Do you remember the story of the tortoise and the hare?  Most of us heard this story as children.  The hare and tortoise have a race and the hare, being so much faster, runs far ahead of the tortoise.  He gets so far ahead, in fact, the hare decides to take a nap.  The tortoise, slow but steady, eventually passes the sleeping hare and wins the race.  The moral of the story, our teacher would remind us, was working at a deliberate pace would always bring better results.  “Slow and steady wins the race” we were taught to repeat back to our teacher.

I’ve been a pastor for over 30 years and I’ve been to more conferences than I can count.  Over the years, I’ve seen the same “tortoise and hare” pastors emerge.  Each year, pastors are introduced to the “next big thing.”  The featured church and leaders are creative, energetic and “edgy.”  Attending pastors are told if they want to be part of the future church, then we must adapt these new methods.

Hare churches are exciting, but most of us pastor “tortoise” churches.

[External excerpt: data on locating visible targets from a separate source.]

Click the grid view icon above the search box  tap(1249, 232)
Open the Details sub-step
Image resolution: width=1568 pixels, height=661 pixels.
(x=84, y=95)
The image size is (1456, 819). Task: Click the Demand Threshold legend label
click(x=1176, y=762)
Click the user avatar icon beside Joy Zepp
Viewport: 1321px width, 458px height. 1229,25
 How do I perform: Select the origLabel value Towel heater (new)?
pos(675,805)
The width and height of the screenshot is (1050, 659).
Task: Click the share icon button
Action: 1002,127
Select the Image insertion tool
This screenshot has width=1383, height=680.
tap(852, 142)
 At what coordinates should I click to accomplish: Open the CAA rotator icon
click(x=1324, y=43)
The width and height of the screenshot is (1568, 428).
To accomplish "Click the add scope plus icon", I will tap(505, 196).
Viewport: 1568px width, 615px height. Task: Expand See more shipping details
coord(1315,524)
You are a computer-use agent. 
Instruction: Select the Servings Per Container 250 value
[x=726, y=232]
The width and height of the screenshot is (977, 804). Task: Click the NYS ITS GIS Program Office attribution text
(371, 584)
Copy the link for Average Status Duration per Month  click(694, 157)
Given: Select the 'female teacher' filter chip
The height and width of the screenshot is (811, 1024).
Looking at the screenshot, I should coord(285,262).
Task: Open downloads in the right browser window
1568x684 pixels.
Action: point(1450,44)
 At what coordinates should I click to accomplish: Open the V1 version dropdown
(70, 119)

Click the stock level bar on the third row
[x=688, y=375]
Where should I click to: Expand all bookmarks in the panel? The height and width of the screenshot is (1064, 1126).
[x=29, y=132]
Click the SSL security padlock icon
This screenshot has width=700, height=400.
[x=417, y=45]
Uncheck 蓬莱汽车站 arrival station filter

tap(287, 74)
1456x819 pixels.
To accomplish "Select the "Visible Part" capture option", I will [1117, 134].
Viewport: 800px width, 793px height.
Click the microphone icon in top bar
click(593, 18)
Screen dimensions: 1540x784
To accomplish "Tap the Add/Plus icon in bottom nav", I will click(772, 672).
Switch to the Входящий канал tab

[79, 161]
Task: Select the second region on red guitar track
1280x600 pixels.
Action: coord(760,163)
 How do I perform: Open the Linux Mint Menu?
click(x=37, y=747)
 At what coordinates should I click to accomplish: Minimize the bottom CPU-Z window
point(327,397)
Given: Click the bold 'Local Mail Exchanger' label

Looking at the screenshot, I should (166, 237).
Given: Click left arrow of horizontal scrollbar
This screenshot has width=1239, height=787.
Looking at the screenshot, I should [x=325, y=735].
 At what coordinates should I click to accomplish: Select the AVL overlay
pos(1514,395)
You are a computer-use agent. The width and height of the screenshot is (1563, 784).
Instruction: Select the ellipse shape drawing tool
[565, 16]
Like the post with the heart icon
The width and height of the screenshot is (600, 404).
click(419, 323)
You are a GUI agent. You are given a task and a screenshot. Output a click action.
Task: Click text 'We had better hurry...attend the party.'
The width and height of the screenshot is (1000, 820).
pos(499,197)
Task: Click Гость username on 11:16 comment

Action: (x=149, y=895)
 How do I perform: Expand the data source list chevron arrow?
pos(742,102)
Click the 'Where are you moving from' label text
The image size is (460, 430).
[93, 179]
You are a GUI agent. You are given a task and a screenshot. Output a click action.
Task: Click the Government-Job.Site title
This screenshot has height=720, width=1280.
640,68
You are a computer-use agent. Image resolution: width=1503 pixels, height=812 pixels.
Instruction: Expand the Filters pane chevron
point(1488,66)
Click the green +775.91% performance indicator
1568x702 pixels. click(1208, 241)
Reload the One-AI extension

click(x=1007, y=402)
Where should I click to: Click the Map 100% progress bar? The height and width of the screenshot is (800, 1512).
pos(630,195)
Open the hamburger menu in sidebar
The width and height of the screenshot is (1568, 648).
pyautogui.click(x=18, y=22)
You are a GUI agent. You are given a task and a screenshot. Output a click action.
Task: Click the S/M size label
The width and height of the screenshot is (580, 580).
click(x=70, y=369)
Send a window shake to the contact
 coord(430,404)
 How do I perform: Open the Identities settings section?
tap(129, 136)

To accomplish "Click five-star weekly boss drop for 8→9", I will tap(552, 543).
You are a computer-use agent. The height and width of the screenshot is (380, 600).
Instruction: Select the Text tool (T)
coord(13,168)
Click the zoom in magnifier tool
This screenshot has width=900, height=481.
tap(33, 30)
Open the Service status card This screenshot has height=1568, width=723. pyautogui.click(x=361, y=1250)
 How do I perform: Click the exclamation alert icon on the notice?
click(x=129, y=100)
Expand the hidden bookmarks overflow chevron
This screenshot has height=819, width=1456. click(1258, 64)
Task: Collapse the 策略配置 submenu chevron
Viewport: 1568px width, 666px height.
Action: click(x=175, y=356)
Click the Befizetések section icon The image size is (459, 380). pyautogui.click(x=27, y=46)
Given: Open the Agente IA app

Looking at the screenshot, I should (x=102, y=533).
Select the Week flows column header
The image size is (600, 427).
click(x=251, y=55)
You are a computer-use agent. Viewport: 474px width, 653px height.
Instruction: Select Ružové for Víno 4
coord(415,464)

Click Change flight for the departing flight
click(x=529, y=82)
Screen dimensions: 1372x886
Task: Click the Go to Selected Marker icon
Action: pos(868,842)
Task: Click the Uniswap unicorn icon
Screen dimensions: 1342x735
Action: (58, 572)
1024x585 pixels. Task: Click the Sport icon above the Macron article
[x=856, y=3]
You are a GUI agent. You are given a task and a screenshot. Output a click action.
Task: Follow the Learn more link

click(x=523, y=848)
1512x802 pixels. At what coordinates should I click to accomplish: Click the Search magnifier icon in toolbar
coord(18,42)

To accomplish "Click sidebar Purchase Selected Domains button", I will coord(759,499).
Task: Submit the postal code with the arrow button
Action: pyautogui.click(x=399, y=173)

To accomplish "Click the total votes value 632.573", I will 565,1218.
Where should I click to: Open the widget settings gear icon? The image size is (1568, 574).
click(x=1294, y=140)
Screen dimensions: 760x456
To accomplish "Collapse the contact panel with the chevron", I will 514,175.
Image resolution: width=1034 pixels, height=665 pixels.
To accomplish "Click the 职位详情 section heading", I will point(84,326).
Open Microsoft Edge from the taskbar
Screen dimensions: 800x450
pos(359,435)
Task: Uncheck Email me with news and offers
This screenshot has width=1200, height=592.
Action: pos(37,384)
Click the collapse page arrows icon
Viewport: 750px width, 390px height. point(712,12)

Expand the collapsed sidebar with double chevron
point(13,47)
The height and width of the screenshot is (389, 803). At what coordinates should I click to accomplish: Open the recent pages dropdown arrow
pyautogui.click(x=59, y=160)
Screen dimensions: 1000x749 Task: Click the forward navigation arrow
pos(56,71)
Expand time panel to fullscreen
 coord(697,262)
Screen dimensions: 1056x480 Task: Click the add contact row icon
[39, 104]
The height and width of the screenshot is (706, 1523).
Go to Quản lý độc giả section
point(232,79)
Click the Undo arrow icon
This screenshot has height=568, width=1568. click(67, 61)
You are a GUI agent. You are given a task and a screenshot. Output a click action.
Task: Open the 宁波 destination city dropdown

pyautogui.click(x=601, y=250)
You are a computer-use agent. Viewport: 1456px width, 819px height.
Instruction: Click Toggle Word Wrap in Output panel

Our churches won’t ever be “edgy.”  We’ll never be featured at any conference.  Change at our churches is painfully slow.  It takes months or even years to get the most basic changes through.  Sermons are preached, the sick are cared for and the ways of Jesus are taught over gallons of bad coffee.

Slow and steady… this year and the next…

The hard thing about all of this is that no one ever recognizes these “tortoise” churches.

No one ever celebrates them.

And pastors are never told that it’s okay to be the pastor of a tortoise church.

And it is.  After all, tortoises live a long time and they’ll win a lot of races if you let them.